* [DOCUMENT EXCERPT]:
★ ★ ★ ★ ★
Inside The New York Botanical Garden

Plant Profile: The Extraordinary Common Milkweed

Posted in Science on October 28 2010, by Plant Talk

How Do Insects Feed on this Plant with Sticky White Latex?

Amy Berkov is an Honorary Research Associate with The New York Botanical Garden’s Institute of Systematic Botany; she studies interactions between wood-boring beetles and trees in the Brazil nut family. Photo of Amy Berkov by Chris Roddick.

When I was in graduate school I decided to turn my East Village community garden plot over to the insects. I was an NYBG/CUNY Ph.D. candidate hoping to study plant-animal interactions. By happy accident I ended up in an entomology course at the American Museum of Natural History. The revelation that plants produce a huge variety of chemicals capable of manipulating insect behavior captured my imagination, so I planted six native species: three milkweeds (Asclepias) and three goldenrods (Solidago) to attract specific beetles.

Fifteen years later, one goldenrod species is still hanging on, but common milkweed (Asclepias syriaca) is clearly the winner—and it’s now making furtive advances into neighboring plots (the original plant probably spread by underground rhizomes). My observations have convinced me that the common milkweed is anything but common!

Plants in the genus Asclepias are called milkweeds because of the sticky white latex that pours out of wounded tissues. Asclepias latex is rich in toxic cardiac glycosides, and the scientific genus name comes from Asklepios, the ancient Greek physician.

Some milkweed-feeders actually sequester the toxins to defend themselves from predators, but how do they avoid getting their mouthparts hopelessly gummed up? Some slice right through leaf midribs, which diverts the latex flow and enables the “trencher” to feed downstream of the cut. For a video clip of the best-known trencher, the monarch caterpillar, click here.

Monarchs are hardly the only diminutive engineers to exploit milkweeds: a four-eyed milkweed beetle (Tetraopes tetraophthalmus) is shown left with its recently trenched leaf.
★ ★ ★ ★ ★
* [SOURCE DATA]:
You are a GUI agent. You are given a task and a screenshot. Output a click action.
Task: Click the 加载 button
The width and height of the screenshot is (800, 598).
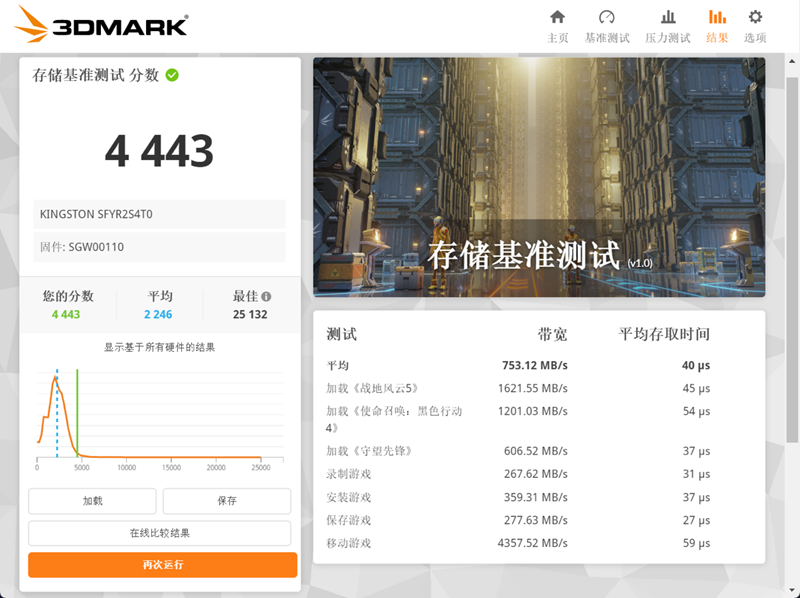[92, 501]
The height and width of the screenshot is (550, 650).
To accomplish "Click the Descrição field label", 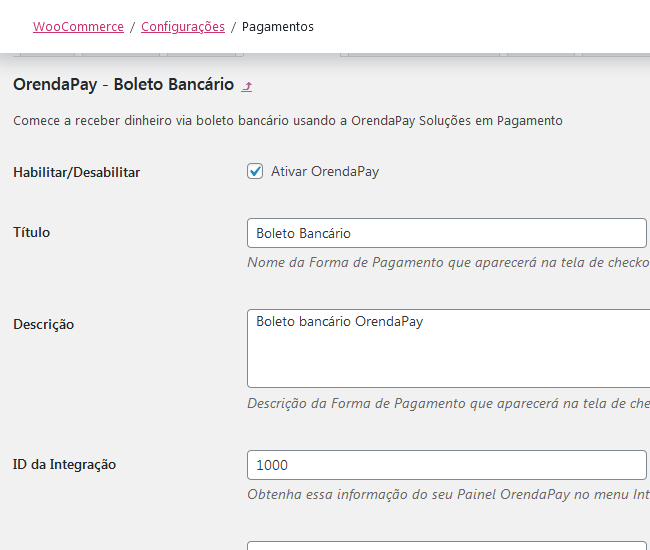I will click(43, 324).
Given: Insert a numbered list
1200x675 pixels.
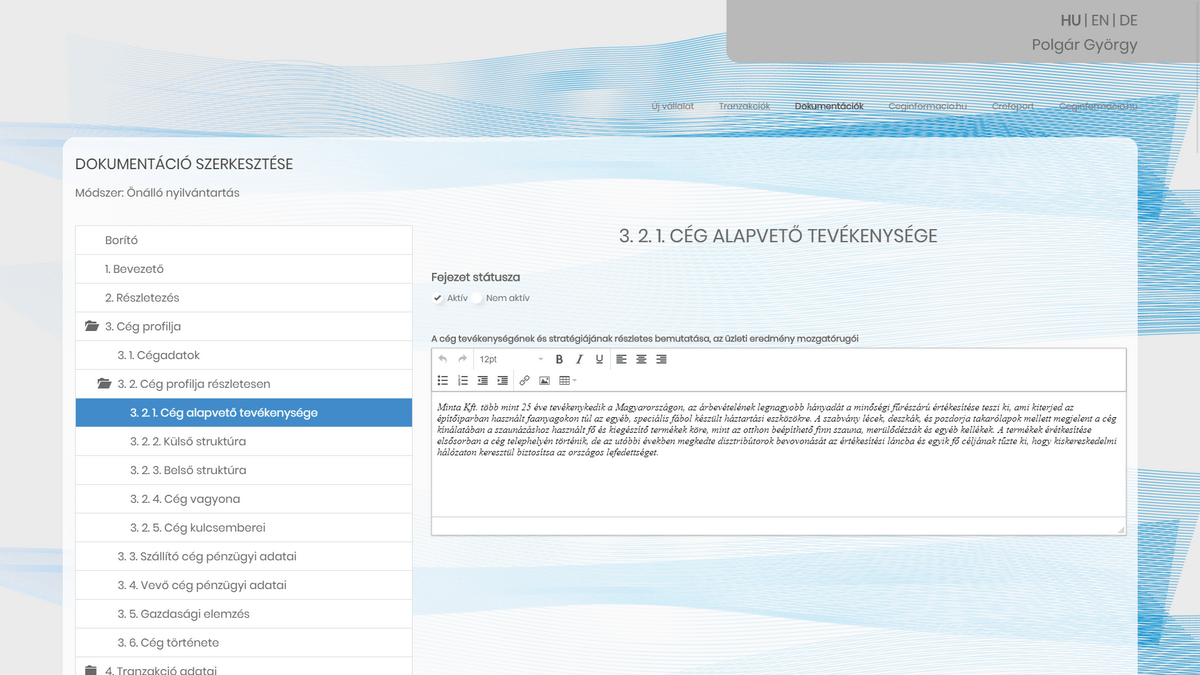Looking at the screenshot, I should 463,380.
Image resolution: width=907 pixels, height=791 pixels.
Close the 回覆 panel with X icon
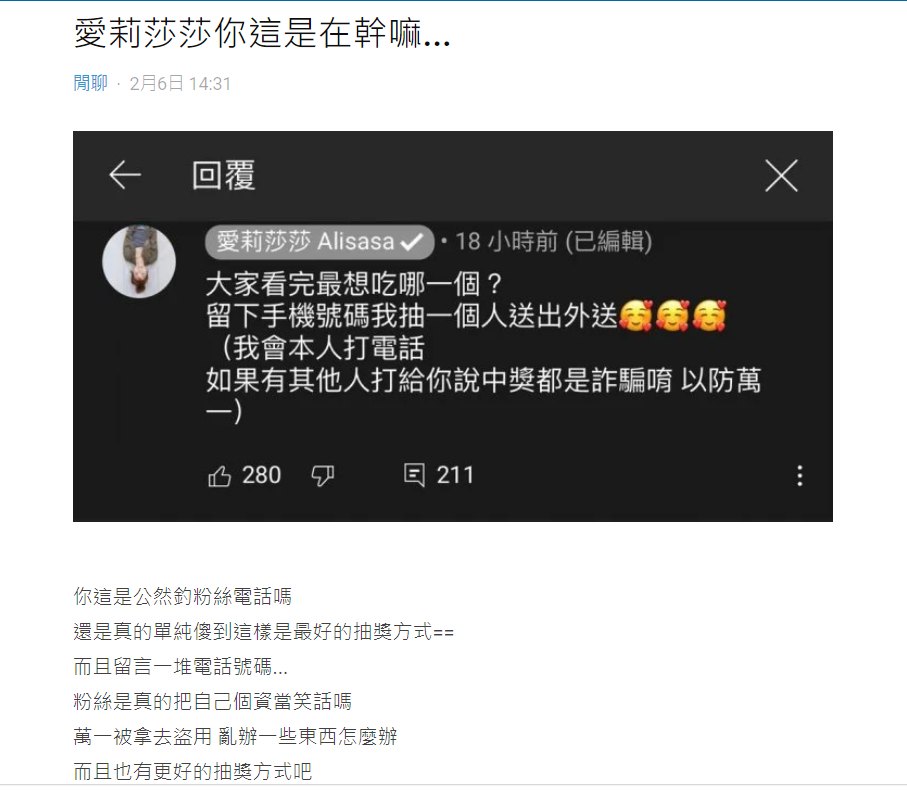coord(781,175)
★ ★ ★ ★ ★
* [REQUIRED WORK]:
1) Retype everything in the milkweed profile from "Fifteen years later, one" down to "ancient Greek physician.".
2) Answer these questions from the milkweed profile:
(a) How many native species did the author plant in the community garden plot?
(b) Who is the genus name Asclepias taken from?
(c) What is the scientific name of the four-eyed milkweed beetle?
3) Carry on the milkweed profile from its final sentence, keeping its voice and subject.

* [TASK ANSWERS]:
1)
Fifteen years later, one goldenrod species is still hanging on, but common milkweed (Asclepias syriaca) is clearly the winner—and it’s now making furtive advances into neighboring plots (the original plant probably spread by underground rhizomes). My observations have convinced me that the common milkweed is anything but common!

Plants in the genus Asclepias are called milkweeds because of the sticky white latex that pours out of wounded tissues. Asclepias latex is rich in toxic cardiac glycosides, and the scientific genus name comes from Asklepios, the ancient Greek physician.

2)
(a) Six: three milkweeds and three goldenrods.
(b) Asklepios, the ancient Greek physician.
(c) Tetraopes tetraophthalmus.

3)
The large milkweed bug, Oncopeltus fasciatus, may simply avoid milkweed lactifers (networks of living, latex-bearing cells). It has, like other true bugs, mouthparts modified for piercing and sucking, and appears to feed largely on phloem sap.

Both adults and nymphs are principally seed-feeders, but adults probably also consume the amino acid-rich nectar that accumulates in corona “cups.” Nectar is hardly intended to sate seed predators—but any plant that sets forth a feast will attract some unwelcome guests! Floral nectar is, of course, a reward for potential pollinators, and milkweeds have a strategy to thwart (some) insects that would indulge without rendering service. Pollen is bundled into sacks called pollinia, which are tucked into slits in a flower’s central column.

Nectar-feeding insects get their feet stuck in the slits; if they are sufficiently strong they can pull them free—often encumbered by pollinia that can be deposited at the next flower. If, however, the insect is too weak to withdraw its legs, a ghastly fate awaits…

Non-native honeybees, Apis mellifera, are effective pollinators—but clearly even a honeybee can have too much of a good thing.

Some people may consider milkweed a pernicious weed… but I prefer to think of it as a keystone species!